• DATASET CONTENT
▼▼▼

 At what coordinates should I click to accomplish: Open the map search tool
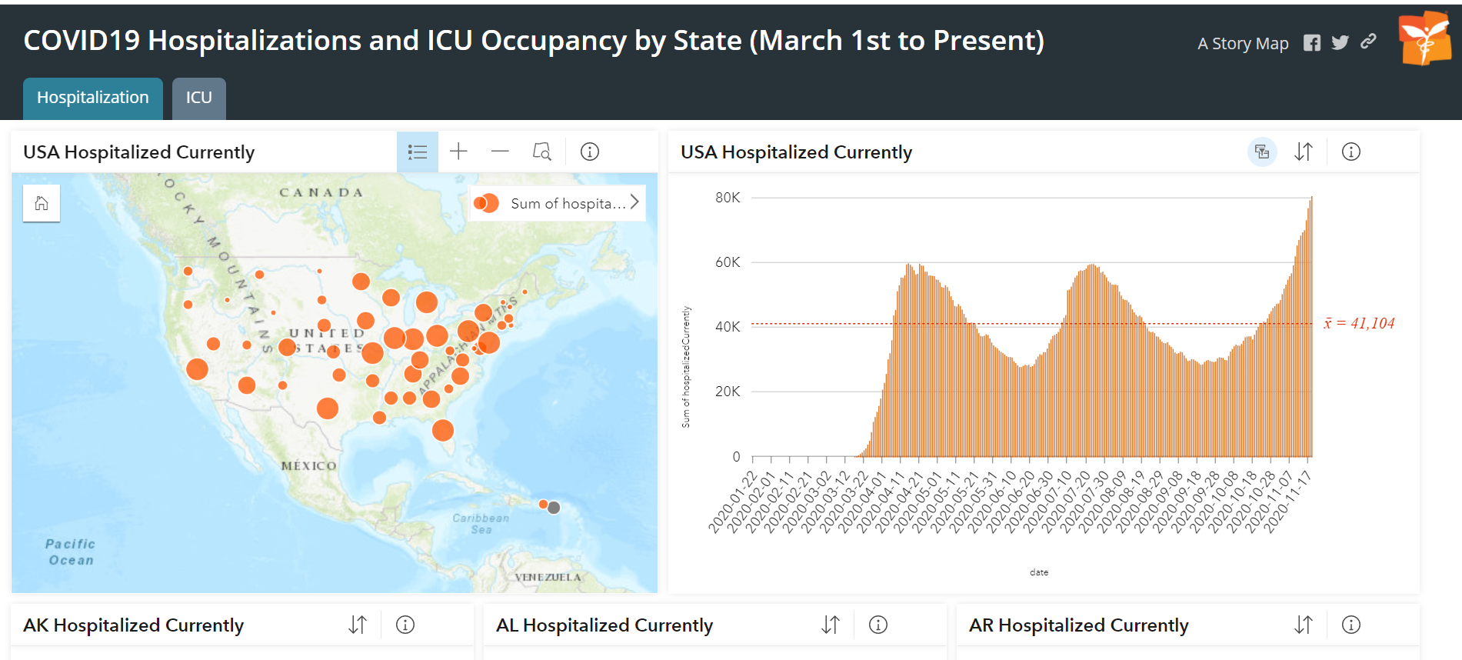(541, 152)
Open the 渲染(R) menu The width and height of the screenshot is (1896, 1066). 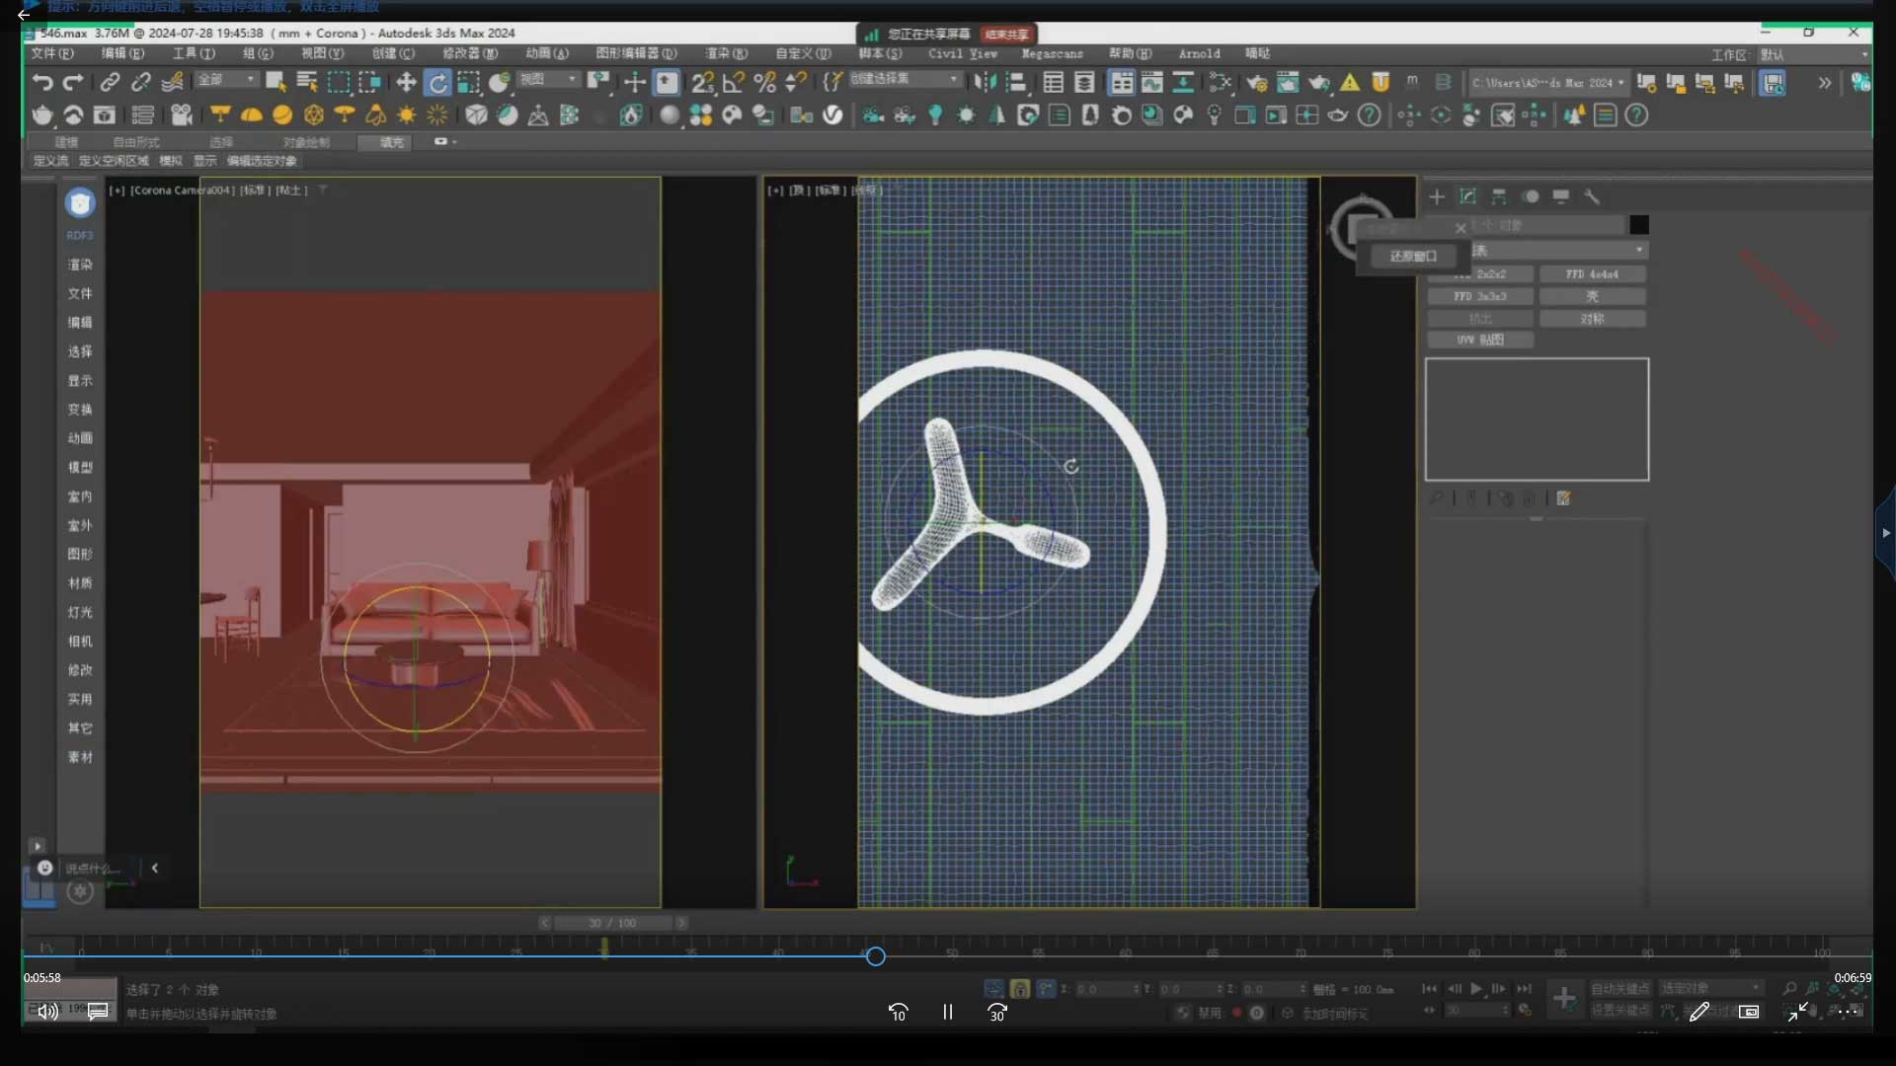726,53
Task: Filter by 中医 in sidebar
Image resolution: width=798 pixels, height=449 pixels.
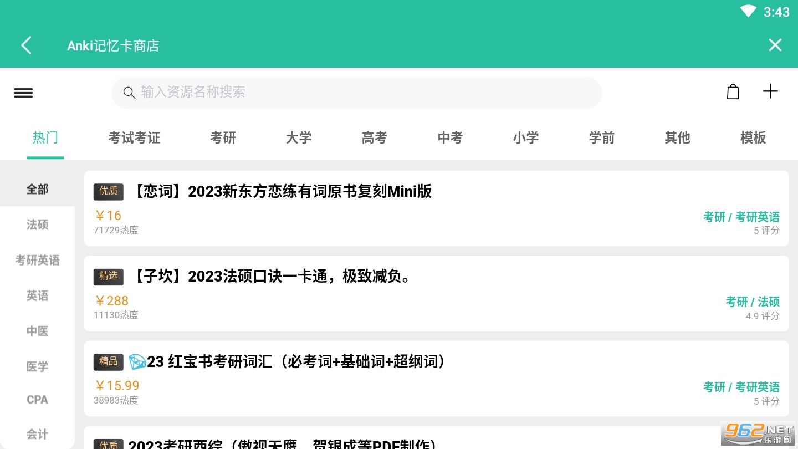Action: coord(37,331)
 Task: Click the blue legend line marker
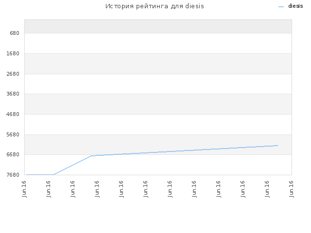pyautogui.click(x=281, y=7)
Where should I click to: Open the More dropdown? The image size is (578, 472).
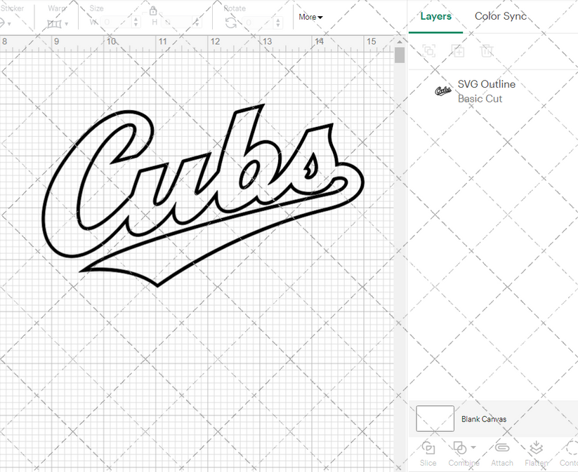click(x=310, y=17)
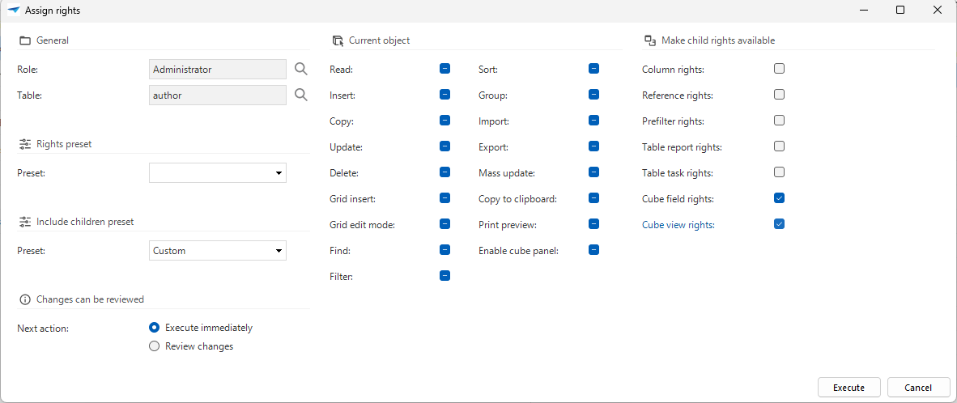Maximize the Assign rights window
The image size is (957, 403).
900,11
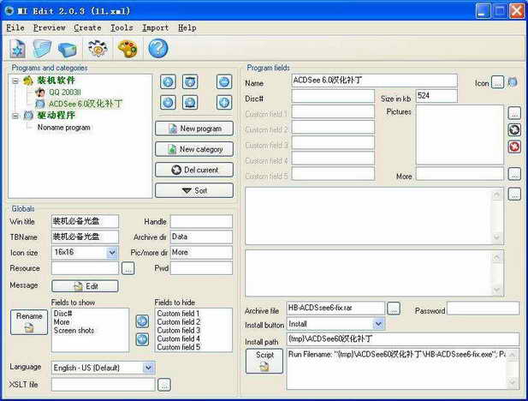Open the Icon size dropdown

click(x=112, y=253)
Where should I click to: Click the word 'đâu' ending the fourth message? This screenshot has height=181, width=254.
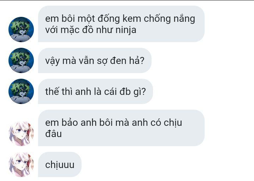click(x=54, y=134)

▲▲▲

• STATED GOAL
Can you arrange the lines starting at the one containing "Task: Click the blue legend line marker" and ending at the last line as a JSON list of strings, one string per line, with blank lines left out and the pictures omitted?

• EXERCISE OUTPUT
[
  " Task: Click the blue legend line marker",
  "pyautogui.click(x=281, y=7)",
  "Where should I click to: Open the More dropdown? The image size is (578, 472).",
  "click(x=310, y=17)",
  "Maximize the Assign rights window",
  "The image size is (957, 403).",
  "900,11",
  "Open the Icon size dropdown",
  "click(x=112, y=253)",
  "Where should I click to: Click the word 'đâu' ending the fourth message? This screenshot has height=181, width=254.",
  "click(x=54, y=134)"
]